今回の記事のテーマは 「本当の自分でいることの大切さ」 です。先日、「自己受容」について検索していたところ、非常にためになる論文を見つけましたので、今日はその論文の一部を記事として紹介させていただければと思います。

「自己受容」の大切さ

「自己受容」は、そもそも心理学者のカール・ロジャーズという人物が注目し始めた概念です。この概念については次のように説明されています。

・自己受容は「ありのままの自己を受けいれること」(伊藤,1991;上田,1996)と一般的に定義されることが多い。- 自己受容とその測定に関する一研究

・またRogers(1961)は現実自己と理想自己との差異を適応の指標として扱い,この差異が少ないほど自己受容的であると述べている - 自己受容概念の再検討 -自己評価の低い人の“上手なあきらめ”として-

つまり、「自己受容」しているという 「理想の自分と現実の自分との差異が少ない」という状態であるということができるかもしれません。

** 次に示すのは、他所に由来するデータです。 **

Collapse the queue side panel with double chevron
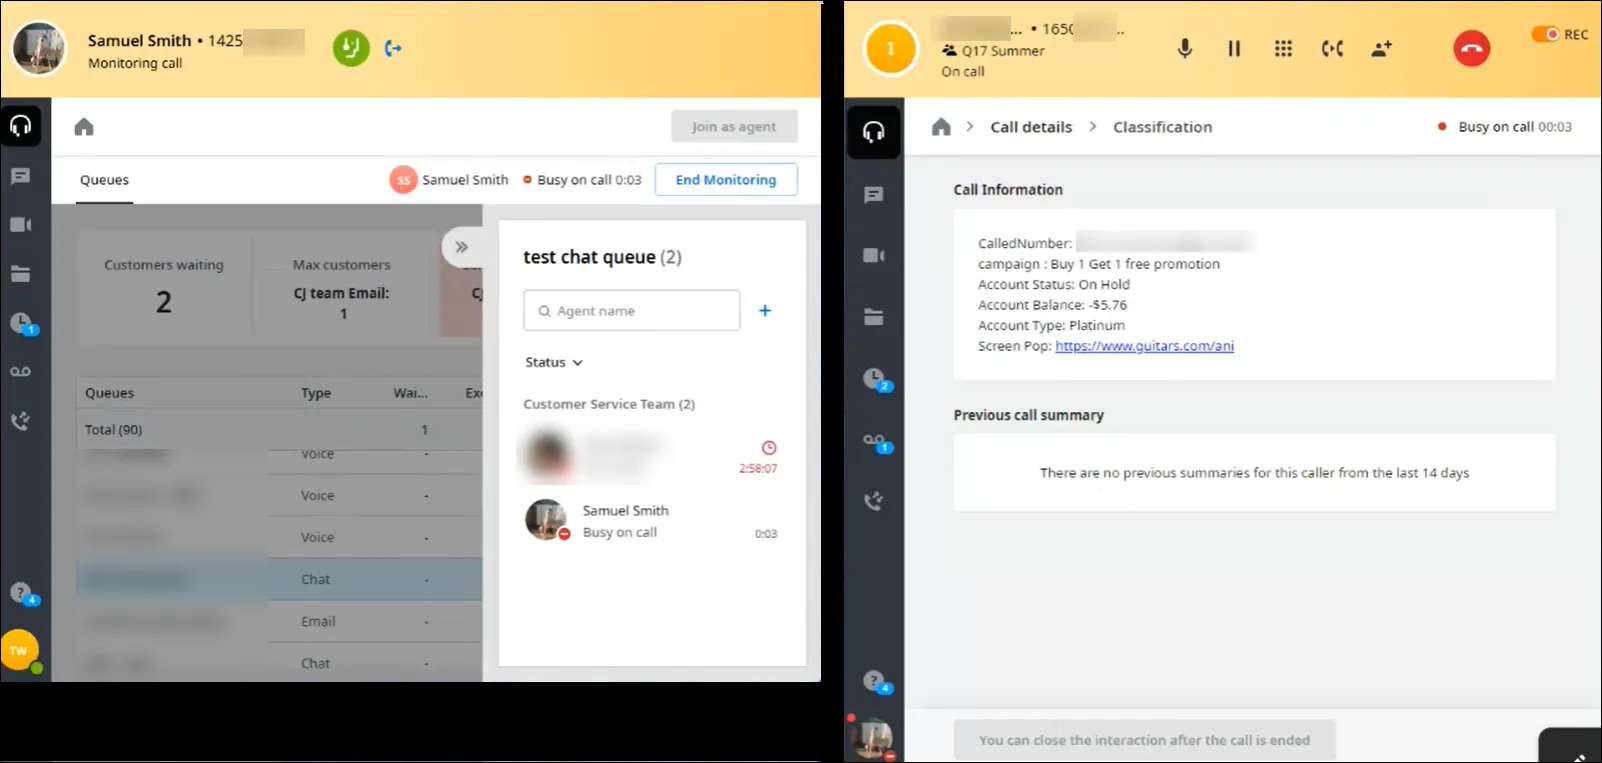Viewport: 1602px width, 763px height. [461, 247]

次に、冒頭で紹介した論文についてですが、この論文では「自己受容」ができていない人の状態について次のように説明しています。

The absence of ability to unconditionally accept oneself can lead to a variety of emotional difficulties, including uncontrolled anger and depression.(無条件に自己を受容する能力に欠けている人は、制御できない怒りや鬱といった、様々な感情的困難を引き起こす可能性がある。)

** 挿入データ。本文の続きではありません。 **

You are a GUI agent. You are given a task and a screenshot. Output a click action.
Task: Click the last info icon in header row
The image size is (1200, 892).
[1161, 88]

さらに、自己受容よりも「自己評価」にとらわれている人は 「かなりの依存体質であったり、自分の考える欠点を隠すために、過剰なまでの注意とリソースを自分を大きく見せることに注ぐ傾向がある」ことが分かっているそうです。なにかに依存しやすい傾向があったり、自分を大きく見せるために色々してしまう人は、もしかしたら「自己受容」が十分にできていない状態にあるのかもしれません。

「自己受容」と「マインドフルネス」


「自己受容」と「自己受容が十分でない人の状態」についてはすでに述べましたが、ここで、上述した論文では「自己評価」に目が向きやすい人が「自己受容」に心を切り替えられる方法についても示唆しています。

One of the simplest and most natural methods of reducing self-evaluation and replacing it with acceptance is to assume a mindset of mindfulness rather than mindlessness(自己評価を自己受容に置き換える最もシンプルかつ自然な方法は、「マインドレスネス」よりも「マインドフルネス」を当たり前の状態にすることです)

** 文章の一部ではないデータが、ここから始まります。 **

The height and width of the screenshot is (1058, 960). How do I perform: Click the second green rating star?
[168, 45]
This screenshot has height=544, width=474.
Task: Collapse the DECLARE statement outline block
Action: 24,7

「マインドフルネス」と「マインドレスネス」という言葉については次のように説明されています。

・Mindfulness (Langer, 1989) is a flexible cognitive state that results from drawing novel distinctions about the situation and the environment. When one is mindful, one is actively engaged in the present and sensitive to both context and perspective. (マインドフルネスは認知が柔軟な状態であり、状況や環境の本質的な状態に気づくことができます。人がマインドフルな状態であるとき、その人は現在に集中し、前後関係や様々な考え方に敏感です。)

・In contrast, mindlessness is a state of rigidity in which one adheres to a single perspective and acts automatically. When one is mindless, one is trapped in a rigid mindset and is oblivious to context or perspective. (それに対してマインドレスネスとは頭が硬くなった状態で、一つの見方に固執してしまったり、考えなしに行動してしまったりします。人がマインドレスな状態であるとき、その人は硬い考え方に固執し、前後関係や様々な考え方を忘れてしまっています。)

近年では「マインドフルネス」という言葉が流行していますが、どうやらマインドフルネスは「自己受容」とも関係しているらしいことが上記の引用からわかります。また、マインドフルネスの概要につきましては、過去に記事を投稿しておりますので、あわせてご参照いただければと幸いです。

「マインドフルネス」とは?
この記事では、マインドフルネスの概要を知り、実際にどのような効果があるのかを解説していきます。

まとめ

今回は「自己受容とはなにか」、そして「自己受容」と「マインドフルネス」が関係していることについて述べました。次回は「本当の自分でいることの大切さ」について「マインドフルネス」の観点から考察する予定です。